(Extracted data entries)
+++++

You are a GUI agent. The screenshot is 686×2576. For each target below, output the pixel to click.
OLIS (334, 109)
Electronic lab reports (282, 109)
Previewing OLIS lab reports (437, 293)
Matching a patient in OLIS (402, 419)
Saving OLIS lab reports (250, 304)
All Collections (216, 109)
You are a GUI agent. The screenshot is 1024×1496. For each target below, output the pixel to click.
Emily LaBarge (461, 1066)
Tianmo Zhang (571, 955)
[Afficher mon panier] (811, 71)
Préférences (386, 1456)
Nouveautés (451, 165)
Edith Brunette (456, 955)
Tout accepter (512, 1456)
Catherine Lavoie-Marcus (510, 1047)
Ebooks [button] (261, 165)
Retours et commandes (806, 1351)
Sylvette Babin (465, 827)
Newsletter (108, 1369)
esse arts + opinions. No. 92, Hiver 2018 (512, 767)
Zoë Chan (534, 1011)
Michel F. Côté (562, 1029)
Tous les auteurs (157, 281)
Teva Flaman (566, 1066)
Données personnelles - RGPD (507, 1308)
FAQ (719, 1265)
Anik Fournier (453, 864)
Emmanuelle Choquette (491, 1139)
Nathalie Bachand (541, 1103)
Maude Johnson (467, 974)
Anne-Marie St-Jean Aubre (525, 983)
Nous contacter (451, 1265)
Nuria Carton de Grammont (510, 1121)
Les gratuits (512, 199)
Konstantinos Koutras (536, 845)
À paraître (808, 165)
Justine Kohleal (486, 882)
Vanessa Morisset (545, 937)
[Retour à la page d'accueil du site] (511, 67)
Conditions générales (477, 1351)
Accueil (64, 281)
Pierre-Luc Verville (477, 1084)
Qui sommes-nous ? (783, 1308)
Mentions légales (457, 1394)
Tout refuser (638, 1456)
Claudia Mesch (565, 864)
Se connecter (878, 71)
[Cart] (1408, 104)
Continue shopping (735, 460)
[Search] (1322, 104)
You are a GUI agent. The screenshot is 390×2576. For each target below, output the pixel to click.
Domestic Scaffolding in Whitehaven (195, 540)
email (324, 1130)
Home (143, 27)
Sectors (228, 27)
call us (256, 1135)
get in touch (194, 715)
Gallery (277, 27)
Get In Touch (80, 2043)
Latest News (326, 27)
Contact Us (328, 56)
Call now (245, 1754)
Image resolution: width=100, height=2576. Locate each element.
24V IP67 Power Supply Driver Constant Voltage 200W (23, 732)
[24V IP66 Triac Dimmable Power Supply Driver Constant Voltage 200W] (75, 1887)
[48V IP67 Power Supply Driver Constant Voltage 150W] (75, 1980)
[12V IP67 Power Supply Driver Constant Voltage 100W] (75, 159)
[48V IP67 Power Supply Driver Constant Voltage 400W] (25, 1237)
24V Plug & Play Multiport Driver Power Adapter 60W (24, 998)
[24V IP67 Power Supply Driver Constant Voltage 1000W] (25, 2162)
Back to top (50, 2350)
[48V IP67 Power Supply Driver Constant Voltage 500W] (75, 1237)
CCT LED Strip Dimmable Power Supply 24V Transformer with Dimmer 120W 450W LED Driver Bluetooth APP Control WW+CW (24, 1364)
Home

+++++

• PROBLEM STATEMENT
What the answer needs is every line from the data above with "Driver" in it.

• RESPONSE AREA
24V IP67 Power Supply Driver Constant Voltage 200W (23, 732)
[24V IP66 Triac Dimmable Power Supply Driver Constant Voltage 200W] (75, 1887)
[48V IP67 Power Supply Driver Constant Voltage 150W] (75, 1980)
[12V IP67 Power Supply Driver Constant Voltage 100W] (75, 159)
[48V IP67 Power Supply Driver Constant Voltage 400W] (25, 1237)
24V Plug & Play Multiport Driver Power Adapter 60W (24, 998)
[24V IP67 Power Supply Driver Constant Voltage 1000W] (25, 2162)
[48V IP67 Power Supply Driver Constant Voltage 500W] (75, 1237)
CCT LED Strip Dimmable Power Supply 24V Transformer with Dimmer 120W 450W LED Driver Bluetooth APP Control WW+CW (24, 1364)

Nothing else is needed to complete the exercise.